## EXTRACTED INFORMATION

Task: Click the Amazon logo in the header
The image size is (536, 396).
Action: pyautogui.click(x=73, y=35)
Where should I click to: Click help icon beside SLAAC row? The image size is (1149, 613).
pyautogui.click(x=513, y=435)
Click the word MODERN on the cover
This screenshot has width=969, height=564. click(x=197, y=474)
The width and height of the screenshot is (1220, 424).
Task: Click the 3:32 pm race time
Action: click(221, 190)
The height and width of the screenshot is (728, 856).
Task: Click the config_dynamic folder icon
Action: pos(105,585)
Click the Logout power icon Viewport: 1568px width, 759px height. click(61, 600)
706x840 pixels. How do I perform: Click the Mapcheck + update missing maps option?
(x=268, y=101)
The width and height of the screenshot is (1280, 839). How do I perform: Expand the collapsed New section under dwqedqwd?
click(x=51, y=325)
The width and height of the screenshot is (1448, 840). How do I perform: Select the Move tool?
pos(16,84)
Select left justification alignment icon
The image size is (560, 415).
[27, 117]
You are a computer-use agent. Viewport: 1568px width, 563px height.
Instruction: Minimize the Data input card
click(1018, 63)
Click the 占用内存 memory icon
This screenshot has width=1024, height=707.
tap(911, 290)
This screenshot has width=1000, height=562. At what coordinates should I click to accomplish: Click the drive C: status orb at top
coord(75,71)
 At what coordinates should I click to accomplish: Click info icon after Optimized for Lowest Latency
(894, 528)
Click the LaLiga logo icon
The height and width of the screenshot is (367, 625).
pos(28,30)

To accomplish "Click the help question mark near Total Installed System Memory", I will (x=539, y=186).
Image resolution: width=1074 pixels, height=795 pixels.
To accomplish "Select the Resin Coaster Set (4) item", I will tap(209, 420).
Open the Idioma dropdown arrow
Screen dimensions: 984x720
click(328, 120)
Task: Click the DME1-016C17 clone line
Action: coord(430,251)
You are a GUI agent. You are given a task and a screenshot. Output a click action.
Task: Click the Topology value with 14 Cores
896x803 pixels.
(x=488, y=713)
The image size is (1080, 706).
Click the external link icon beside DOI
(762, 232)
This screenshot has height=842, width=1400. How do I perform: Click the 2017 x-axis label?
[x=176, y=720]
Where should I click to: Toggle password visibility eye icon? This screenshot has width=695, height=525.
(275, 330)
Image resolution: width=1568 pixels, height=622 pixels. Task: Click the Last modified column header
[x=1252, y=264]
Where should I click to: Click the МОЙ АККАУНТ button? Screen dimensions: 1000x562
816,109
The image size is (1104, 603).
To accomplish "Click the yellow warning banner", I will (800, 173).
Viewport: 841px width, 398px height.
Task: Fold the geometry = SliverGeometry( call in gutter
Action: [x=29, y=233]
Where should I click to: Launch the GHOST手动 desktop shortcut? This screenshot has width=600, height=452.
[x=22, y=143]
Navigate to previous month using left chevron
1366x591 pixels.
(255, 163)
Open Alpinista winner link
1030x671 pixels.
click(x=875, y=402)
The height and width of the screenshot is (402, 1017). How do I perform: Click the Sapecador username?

## TASK TO CARRY OUT
Pick every line of the data that includes the string "agent".

## TASK ANSWER
You are a computer-use agent. Viewport: 1568px width, 563px height.
You are a GUI agent. You are given a task and a screenshot. Output a click action.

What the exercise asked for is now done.